Genistein administration decreases serum corticosterone and testosterone levels in rats

The phytochemical flavonoid genistein has been shown to act as a potent competitive inhibitor of human adrenocortical 3beta-hydroxysteroid dehydrogenase and cytochrome P450 21-hydroxylase activities in vitro [J. Steroid Biochem. Molec. Biol. 2002; 80: 355-363]. In the present study, we evaluated the effects of large amounts of genistein continuously administered to weanling rats, particularly on steroidogenesis at the pubertal stage in vivo. Serum concentrations of free and total genistein were significantly higher in the 40 mg/kg genistein administration group when compared with the control group. In genistein administered rats, adrenal weight was significantly higher. Furthermore, a clear expansion of cells was observed in hematoxylin and eosin stained tissue at the zona fasciculata and zona reticularis of the adrenal cortex. However in the testis, no differences in weights or histologic changes were observed. Serum corticosterone concentration significantly decreased to 50% of control levels by 40 mg/kg genistein administration and testosterone also tended to decrease with this dose of genistein.
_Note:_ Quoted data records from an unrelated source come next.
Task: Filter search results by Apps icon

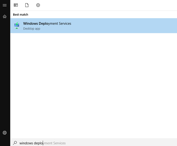Action: [16, 5]
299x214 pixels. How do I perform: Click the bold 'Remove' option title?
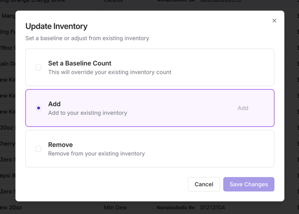pos(60,145)
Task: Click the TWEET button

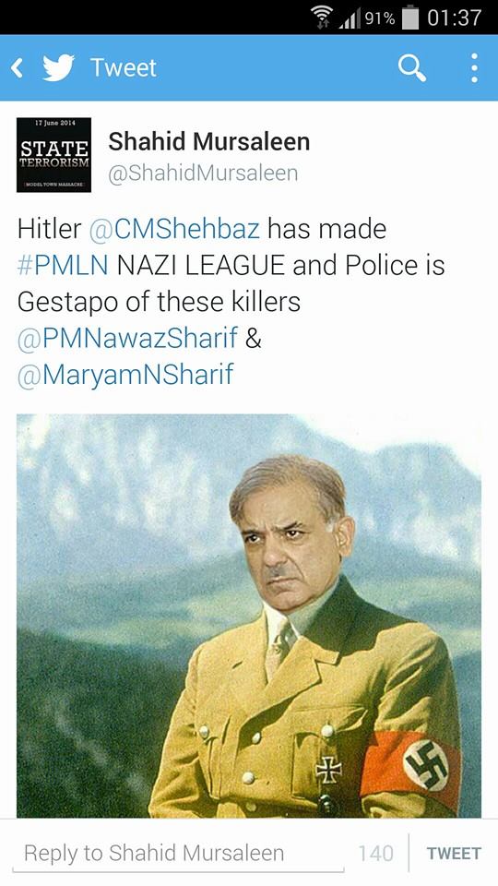Action: (454, 853)
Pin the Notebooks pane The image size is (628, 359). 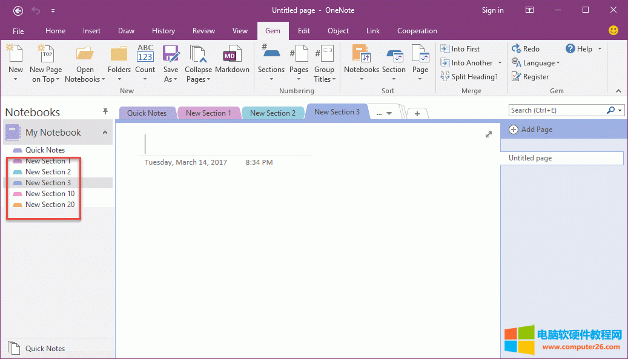105,112
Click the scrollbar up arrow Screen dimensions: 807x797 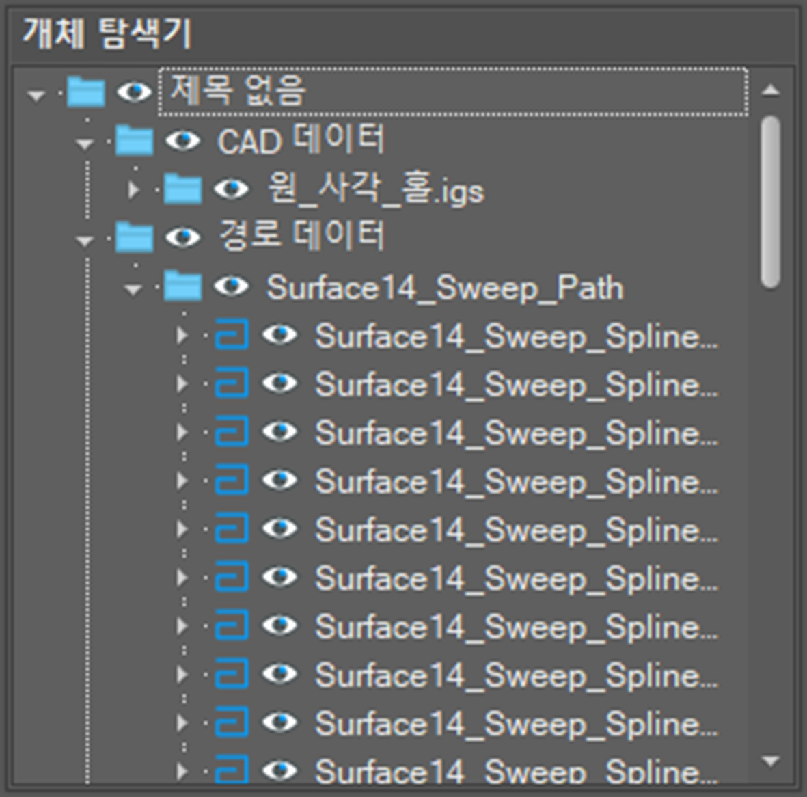pos(771,90)

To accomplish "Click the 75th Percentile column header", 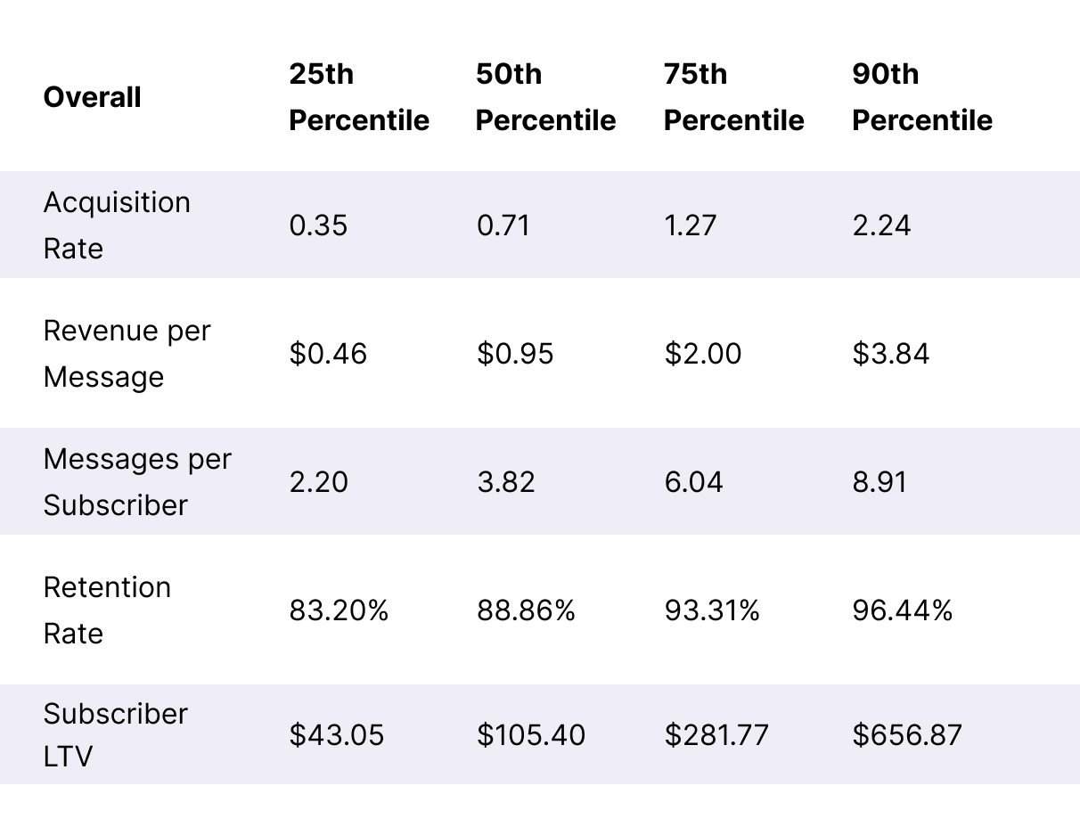I will [x=734, y=97].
On the other hand, although serum follicle stimulating hormone was unchanged, adrenocorticotropic hormone and luteinizing hormone levels increased with genistein administration. These results suggest a significant effect of genistein on steroidogenesis in the adrenal gland and testis of rats, and this effect appeared to be more evident on steroid production in adrenals than in testis in vivo.